Speaking of World Air Records
Local Rancher Still Holds One.
If it's world air records your're interested in, a gentlemen who calls himself "Wormy Walt" has been holding one since 1931
After business hours, "Wormy Walt" is Walter E. Lees and he operates a worm ranch just north of Turlock. But he hasn't been digging worms all his life.
Together with Frederic A Brossy, Lees holds the international record for non-refueling endurance in a Class C airplane --- 84 hours, 32 minutes, 38 1/4 seconds.
Brossy and Lees, who were test pilots for the Packard Motor Car company at the time, established the mark in a Bellanca monoplane with a single Packard diesel engine.
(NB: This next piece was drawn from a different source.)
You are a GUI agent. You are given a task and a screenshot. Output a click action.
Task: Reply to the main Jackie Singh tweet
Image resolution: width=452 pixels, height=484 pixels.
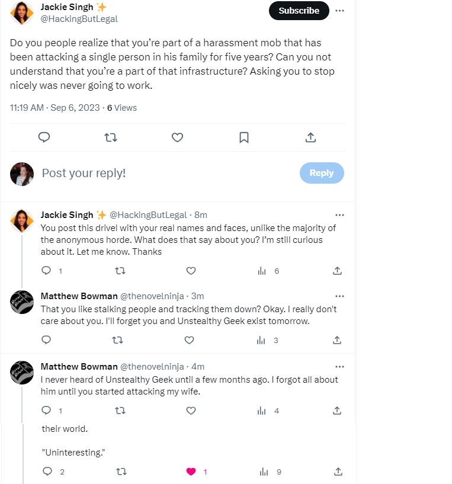point(44,137)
That was May 25-28, 1931 over the beach at Jacksonville, Florida. But a great deal of preparation came before that.
As a matter of fact, the boys had made two previous attempts before they succeeded in taking the world's record away from the French. And to make things even tougher, the French bettered their own record between Brossy and Lees' first and second tries so that it stood at 76 hours.
On the first try, their engine developed an oil leak and they were forced to land after 40 hours. The second time, a severe storm developed after they had been aloft 74 hours, and they made what proved to be a wise decision. They landed. The storm mounted in fury, and it soon became apparent --- even to their dismayed publicity agent --- that they could not have ridden out the storm.
"That was a tough decision to make at the time, though," Lees said. "Here we had been aloft over three days and were within just two hours of matching the existing record."
But Lees said, he and his partner were both confident that they could crack the record on their third try. Lees said an engineer had convinced him that a good share of attempted endurance flights had failed because they tried to carry too heavy a load of fuel.
"When you're loaded to the hilt with fuel," Lees said, "it takes more to stay in the air and it's harder on your engine."